Perdana Botanical Gardens
Perdana Botanical Gardens, formerly Perdana Lake Gardens, Lake Gardens, and Public Gardens, is Kuala Lumpur's first large-scale recreational park. Measuring, it is located in the heart of the city and established in 1888. The park served as place of refuge from the hustle and bustle of the city during colonial times. It contains large sculpted and manicured gardens and a host of attractions.
History
The colonial-era park was the brainchild of Alfred Venning, the British State Treasurer of Selangor in the late 19th century. In 1888, Venning proposed that a botanical garden be built in the valley of Sungei Bras Bras. The British Resident Frank Swettenham agreed to the scheme and authorised a small grant from the State funds for the garden. Venning laid out the plan for a park of which included an "experimental economic garden" and a lake.Venning cleared the area of scrubs and lalang, and planted ornamental flowering trees and shrubs in the garden. The scheme attracted public support, and a leading figure of the Cantonese community, Towkay Chow Ah Yeok, contributed a hundred chempaka and orange trees to the initial planting programme in 1888. An ornamental lake was created by damming up Sungei Bras Bras, which was then named Sydney Lake after Swettenham's wife. The project took nearly ten years to complete, but the garden was formally opened on 13 May 1889, just a year after work began, by the Governor of the Straits Settlements, Sir Cecil Clementi Smith.

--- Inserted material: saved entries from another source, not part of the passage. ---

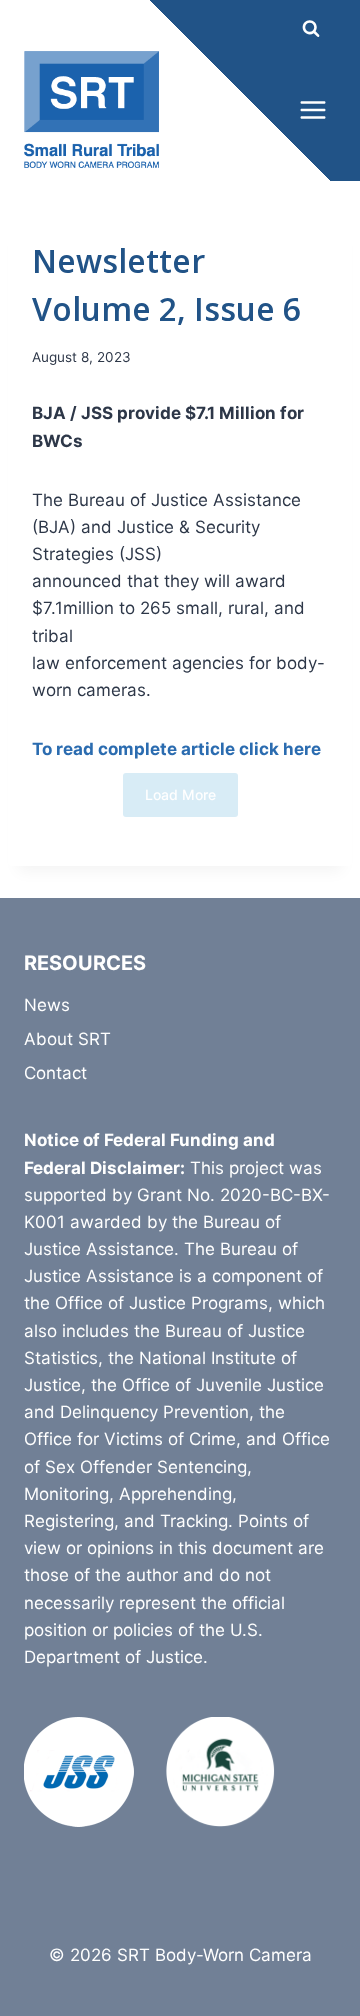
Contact (55, 1073)
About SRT (67, 1039)
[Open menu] (312, 109)
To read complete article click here (176, 749)
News (47, 1005)
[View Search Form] (293, 29)
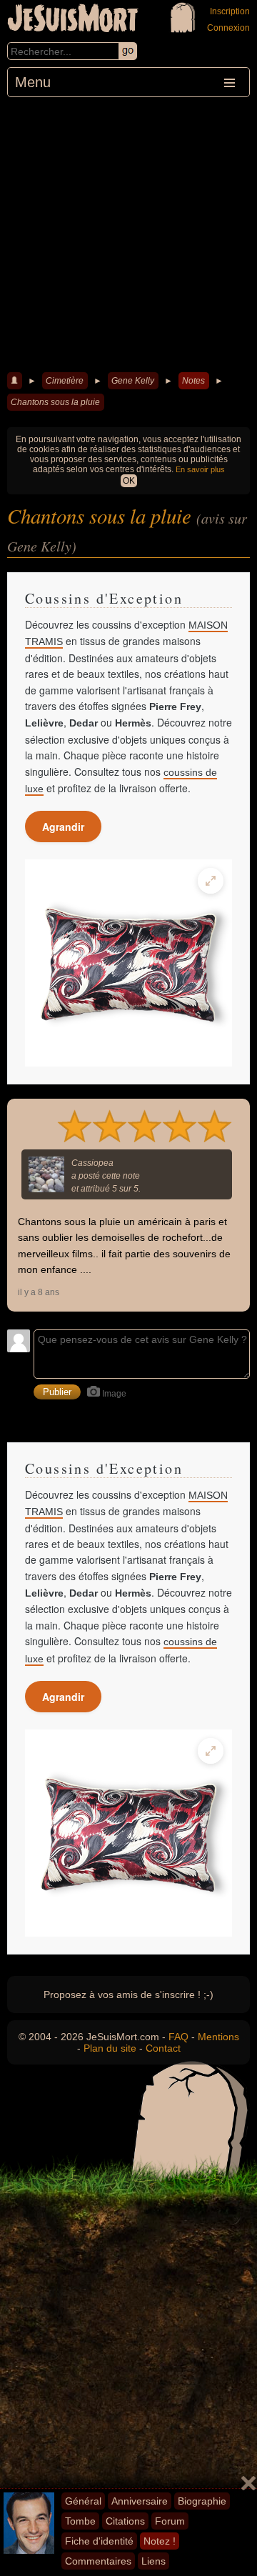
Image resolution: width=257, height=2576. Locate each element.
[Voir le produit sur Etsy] (128, 963)
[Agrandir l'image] (210, 881)
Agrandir (63, 826)
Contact (163, 2048)
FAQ (178, 2036)
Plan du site (110, 2048)
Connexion (228, 28)
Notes (193, 381)
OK (129, 481)
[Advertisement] (128, 232)
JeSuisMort (72, 20)
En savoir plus (200, 469)
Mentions (218, 2036)
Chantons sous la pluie (55, 402)
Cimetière (65, 381)
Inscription (230, 11)
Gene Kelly (132, 381)
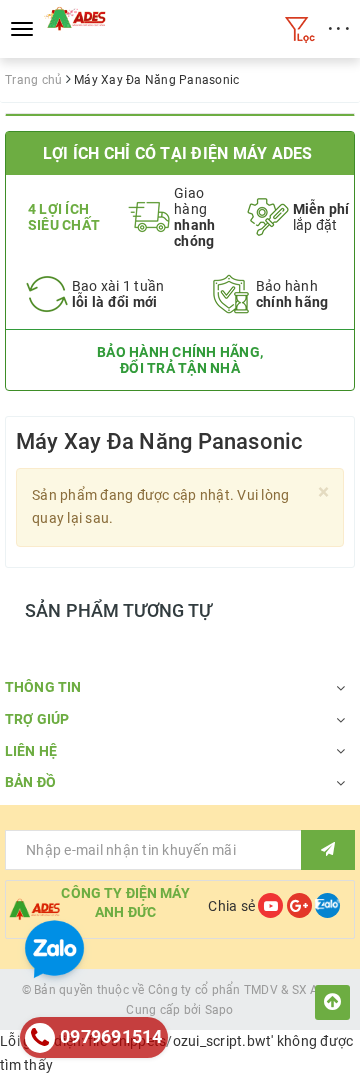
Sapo (219, 1010)
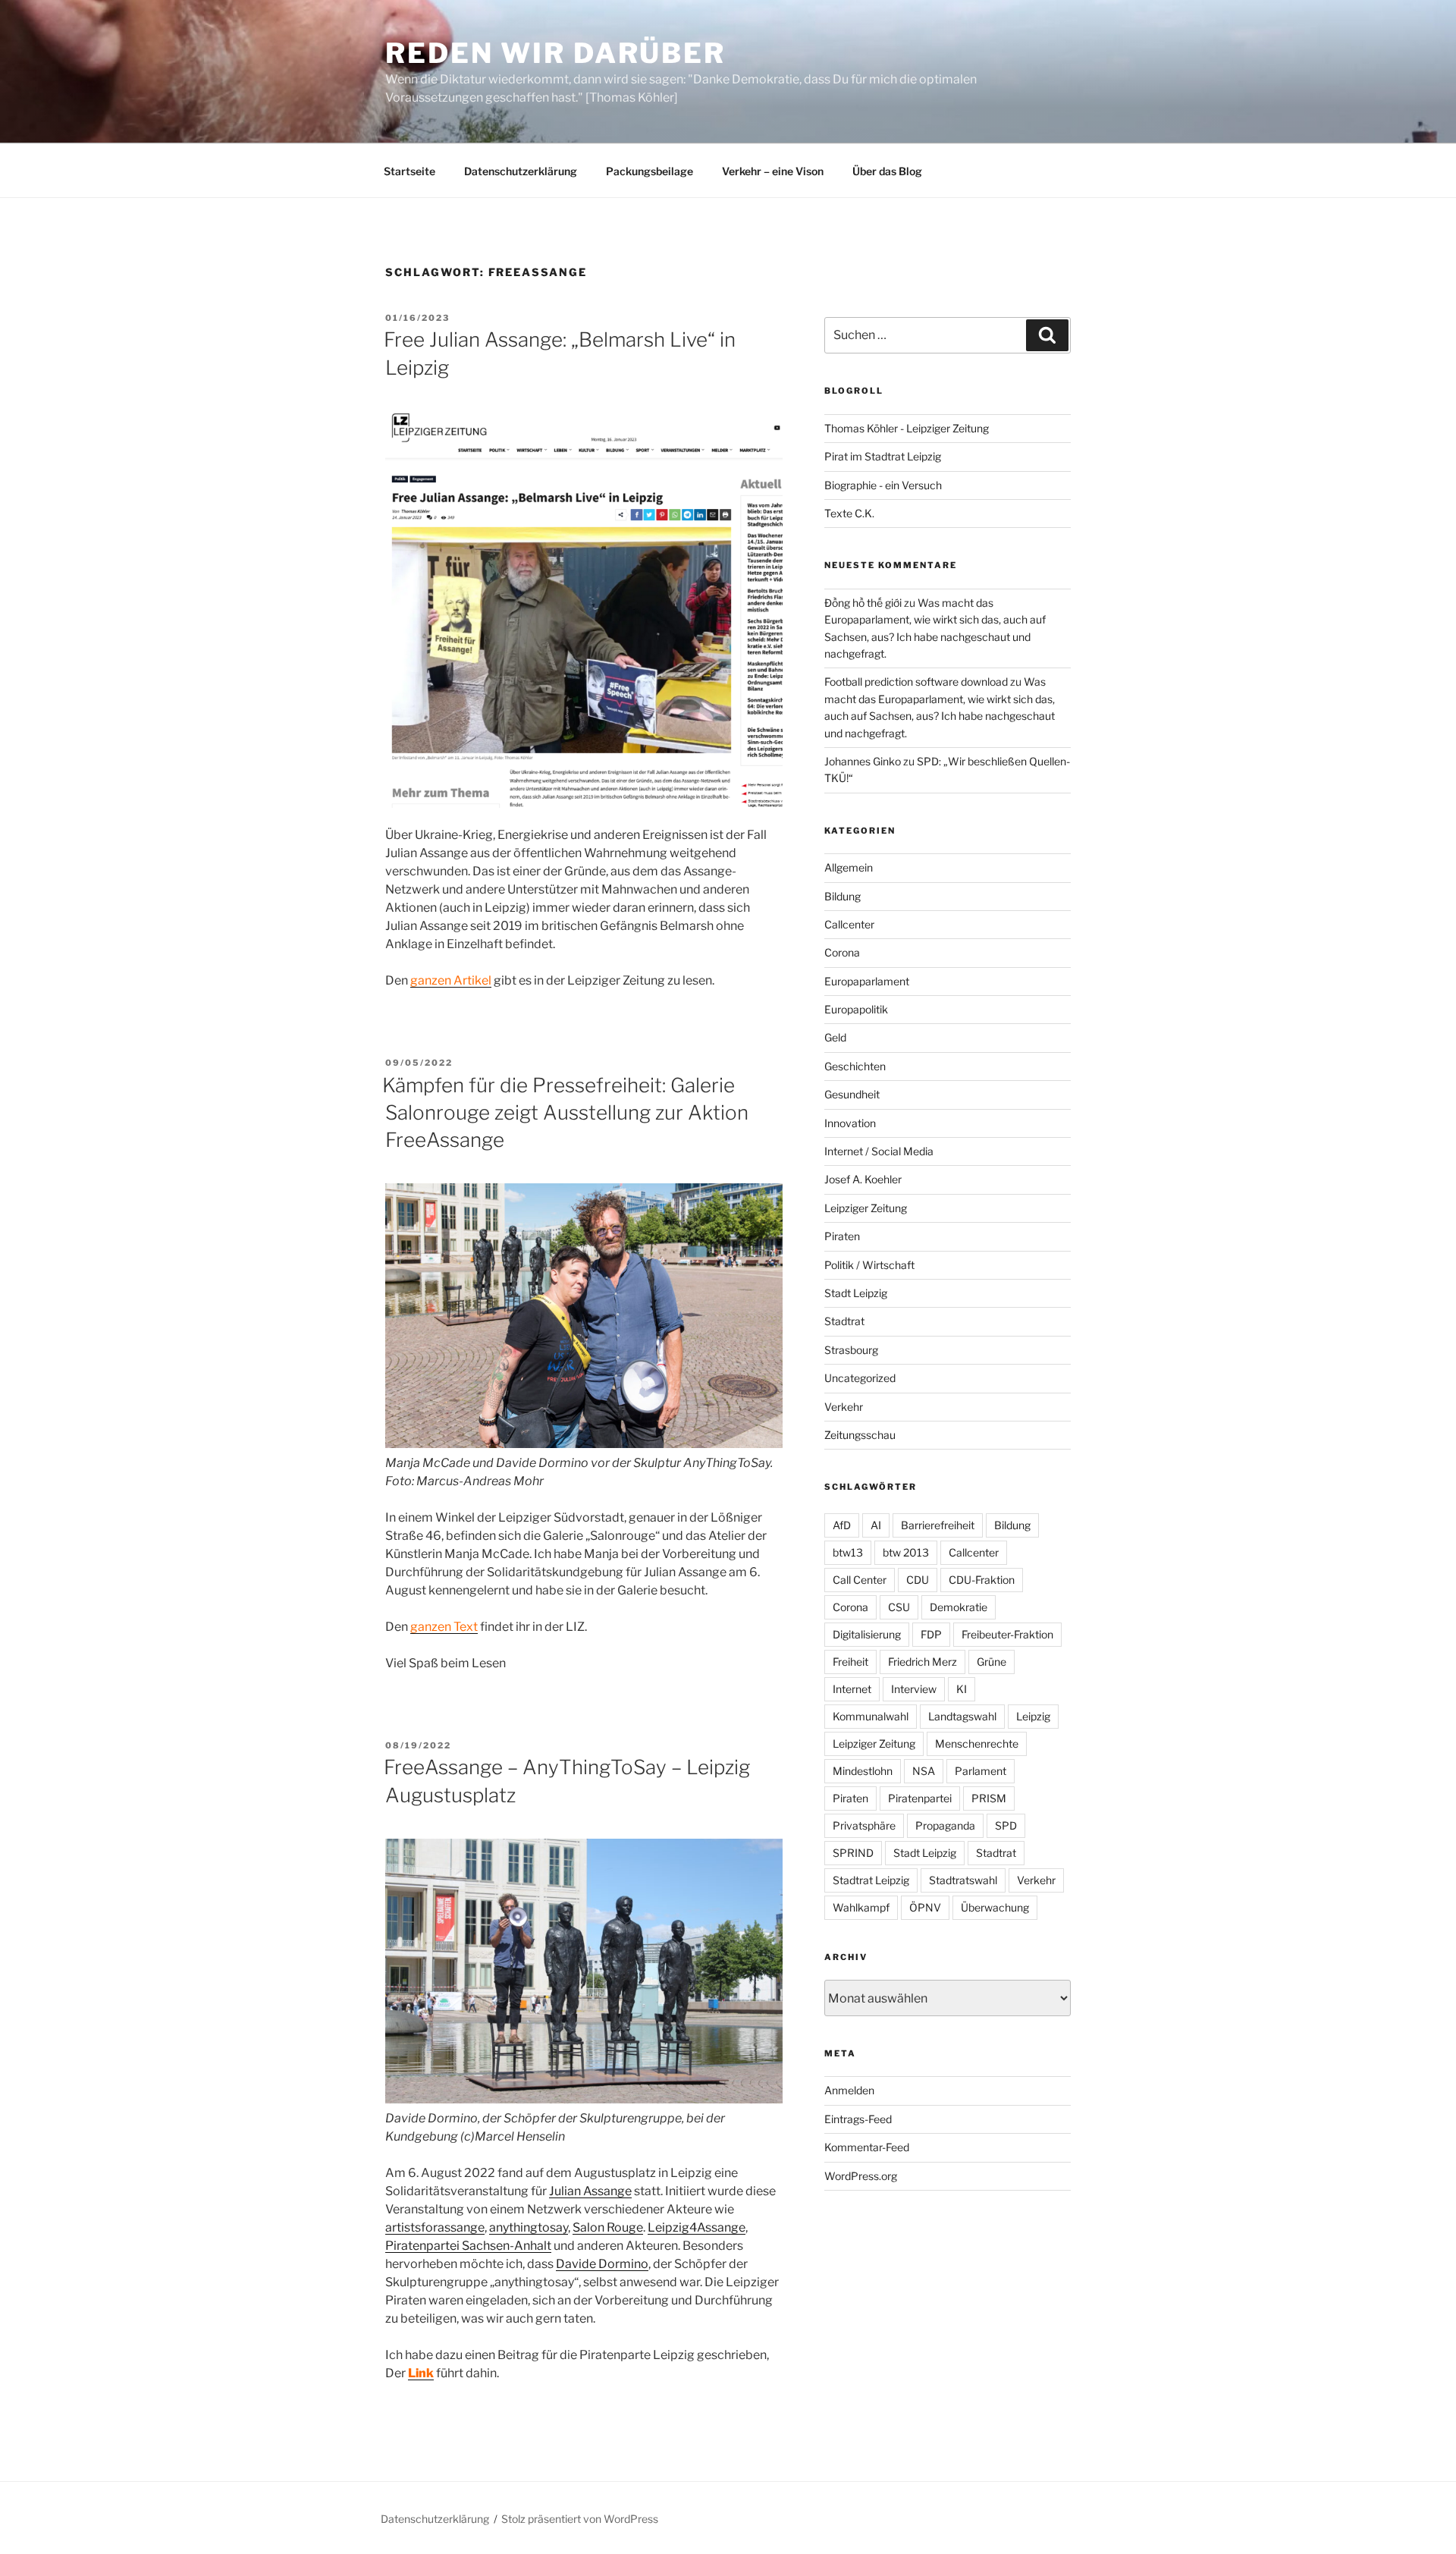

The official residence of the then British government representative Frank Swettenham, now known as Carcosa Seri Negara, was located atop a hill here. Venning also created a social club by the lake, the Lake Club, in 1890. The club, unlike the Selangor Club, was an exclusively European club, and it would dominate the social scene for Europeans in Kuala Lumpur for over half a century.
In 1963, the Malaysian Houses of Parliament was built on the northern fringes of the park.